Keywords: Small-angle X-ray scattering, Ab initio shape determination, Radius of gyration, Pair-wise distribution function
1. Introduction
Although small-angle X-ray scattering (SAXS) has only recently begun to garner the attention of nonspecialists, SAXS has a long history. In 1939, Guinier described the measurement of the radius of gyration of particles in solution from their diffuse X-ray scattering [1]. At the time, small-angle techniques provided a direct method for estimating the size of biological macromolecules, yet widespread application of the technique never gained momentum.

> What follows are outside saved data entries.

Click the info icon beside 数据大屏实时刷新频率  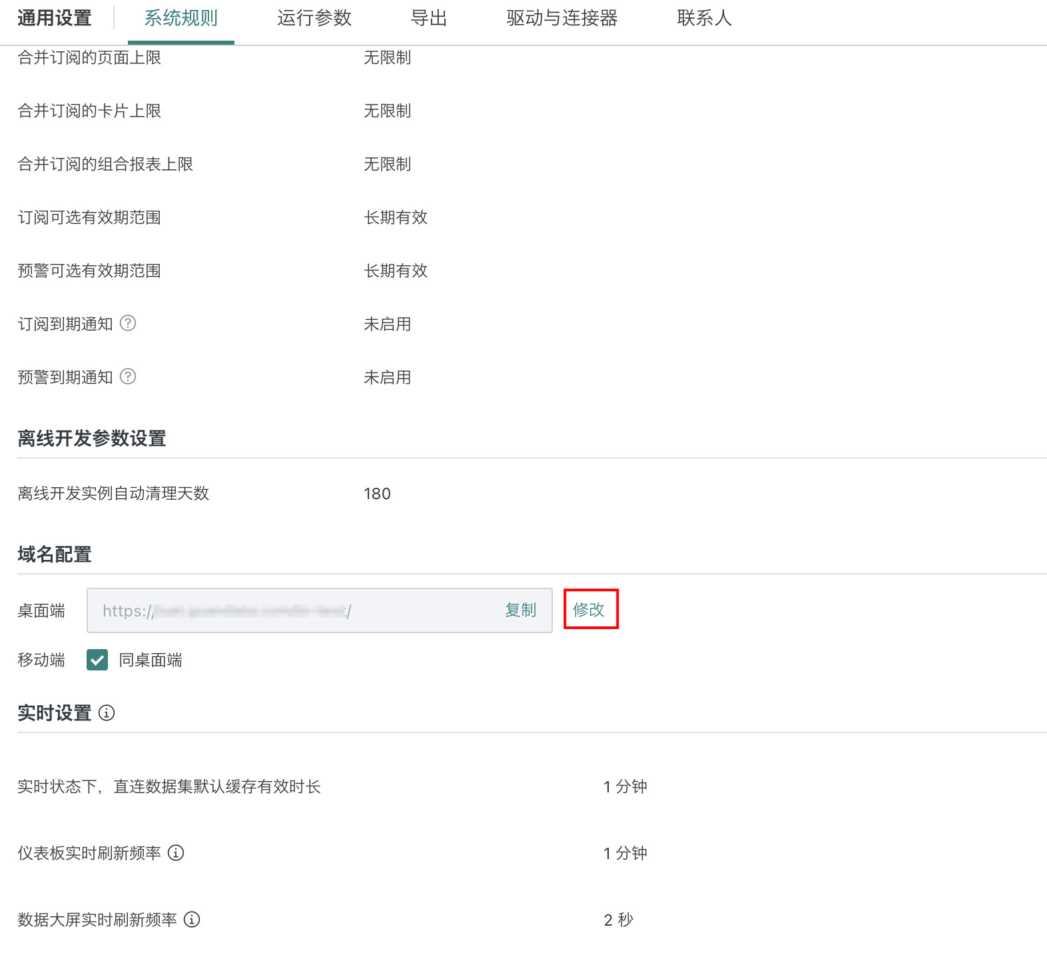tap(192, 920)
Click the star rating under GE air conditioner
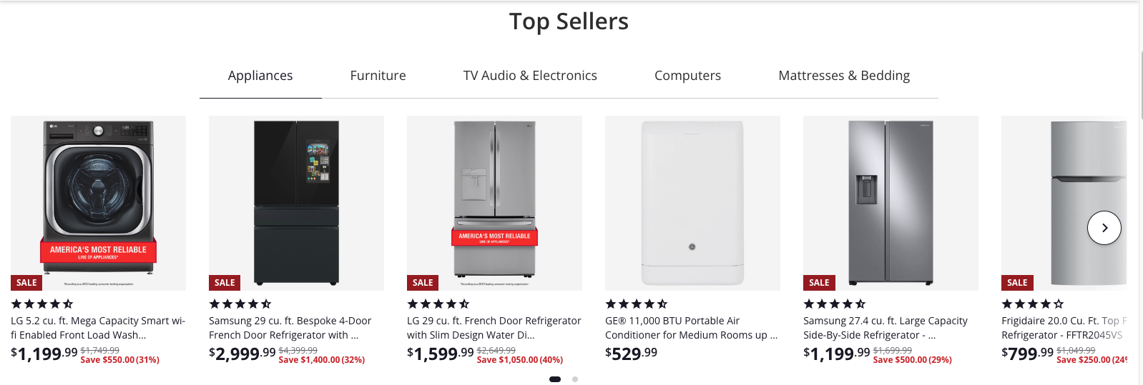Viewport: 1143px width, 385px height. (637, 304)
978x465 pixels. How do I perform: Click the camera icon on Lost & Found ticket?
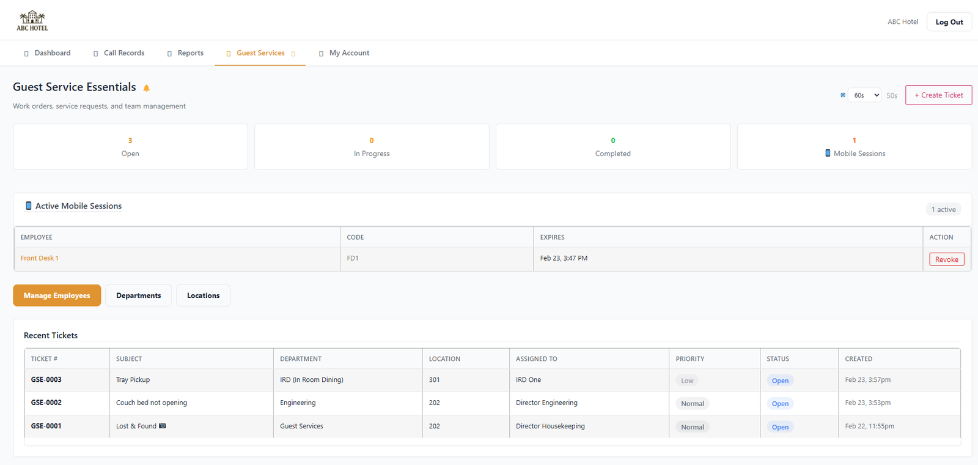tap(163, 426)
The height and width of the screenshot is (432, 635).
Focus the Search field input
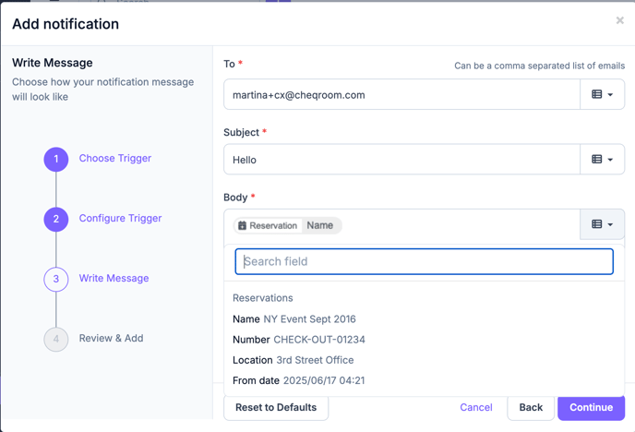click(424, 261)

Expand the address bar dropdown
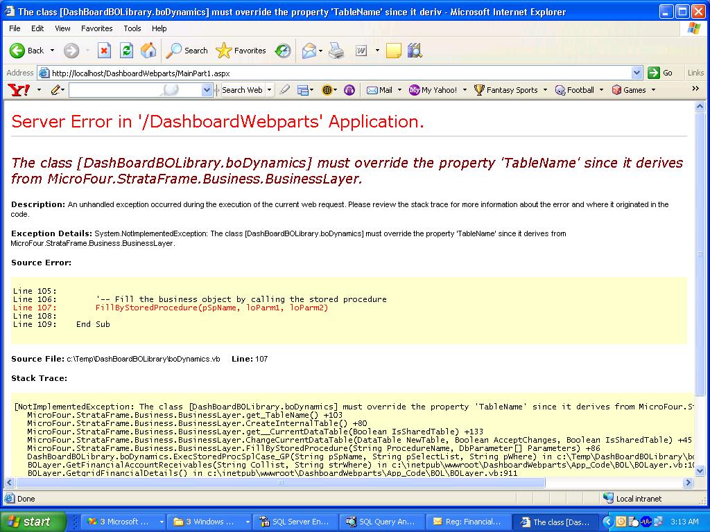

The subsequent emergence of X-ray crystallography, electron microscopy, and NMR probably overshadowed the fledgling SAXS technique. Despite the considerable successes of these other structural methods, SAXS analysis is undergoing a renaissance. There are several reasons for this reemergence, but perhaps the most important are the growing availability of adequate X-ray sources to collect useful SAXS data and sufficient computational power to fully analyze SAXS data. Another important impetus for the rapid growth of SAXS is the number of recently developed methodologies for extracting structural information.
There are several advantages of SAXS analysis compared to other structural techniques such as X-ray crystallography and NMR. First, protein solutions can be directly analyzed with relatively few restrictions regarding buffer composition, salts, or pH, and thus protein molecules can be investigated in their native state in solution. Second, large protein molecules or virus particles (~500 Å in diameter) that are off-limits to NMR and X-ray crystallography can be studied by SAXS to determine their molecular shape and size. On the other hand, unlike electron microscopy, there is no lower size limit for analyzing structure via SAXS. Hence, SAXS analysis is compatible with virtually the entire range of molecular analyses. Thirdly, relatively small amounts of protein are required for SAXS analysis compared to analytical ultracentrifugation, NMR, or crystallography. Lastly, experimental setup and initial data analysis are fairly straightforward, as long as the protein solution is homogeneous and monodisperse.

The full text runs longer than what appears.